La Ue smonta il paradiso di Amazon in Lussemburgo

Attesa oggi la chiusura dell'inchiesta contro il regime fiscale applicato al gruppo Usa

Oggi la Commissione europea dovrebbe chiudere l'inchiesta contro lo Stato del Lussemburgo per gli accordi fiscali di favore conclusi con Amazon con la decisione di imporre al gruppo americano il rimborso di centinaia di milioni di euro.

Già l'Antitrust europeo aveva obbligato Apple a restituire 13 miliardi di tasse non pagate allo Stato irlandese grazie al «fiscal ruling» concesso dalle autorità fiscali. La Commissione Ue aveva aperto l'inchiesta approfondita nell'ottobre 2014 per esaminare se il «tax ruling» concesso ad Amazon fosse legale sotto il regime degli aiuti di Stato. Era allora la quarta inchiesta aperta dall'Antitrust: prima era toccato al Lussemburgo per gli accordi fiscali preventivi concessi a Fiat Finance and Trade; all'Olanda con Starbucks; e all'Irlanda con Apple. Il meccanismo era lo stesso e in tutti e tre questi casi la decisione finale di Bruxelles è stata negativa per gli Stati in questione e per le imprese relative.

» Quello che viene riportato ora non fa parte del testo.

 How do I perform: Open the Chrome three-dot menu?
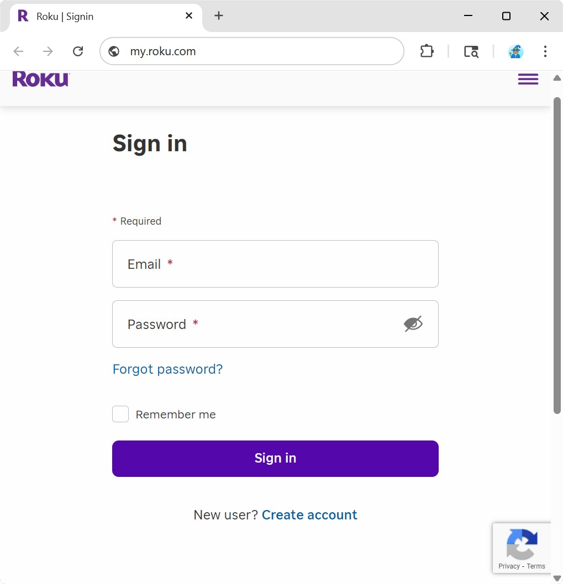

Le «decisioni anticipate» in materia fiscale sono lettere di intenti emesse dalle autorità fiscali che forniscono a una società indicazioni chiare sul modo in cui sarà calcolata l'imposta e sono usate per confermare gli accordi sulla fissazione dei prezzi di trasferimento, cioè i prezzi dei beni venduti o dei servizi forniti da una filiale di un gruppo di imprese a un'altra filiale dello stesso gruppo. Tali accordi influenzano la ripartizione dei profitti imponibili del gruppo tra filiali situate in paesi diversi. Il problema è che i prezzi delle transazioni infragruppo devono essere stimati correttamente sulla base dei prezzi di mercato e se non è questo il caso i gruppi possono ridurre in misura esagerata i profitti imponibili. Il «fiscal ruling» a favore di Amazon concesso dal Granducato, vera e propria piattaforma di regalìe fiscali per vari decenni, risale al 2003 e al momento dell'inchiesta Ue era ancora in vigore. Si applicava ad Amazon Eu Sàrl, una filiale di Amazon stabilita in Lussemburgo e in cui viene registrato l'essenziale dei profitti europei del gruppo. Sulla base della metodologia concordata con il fisco lussemburghese, Amazon Eu Sarl pagava una tassa fiscalmente deducibile a una società in accomandita semplice stabilita nel Granducato senza esservi soggetta all'imposta sulle società. Di conseguenza, sosteneva la Commissione, la maggior parte dei profitti di Amazon venivano registrati in Lussemburgo ma non sottoposti a tassa.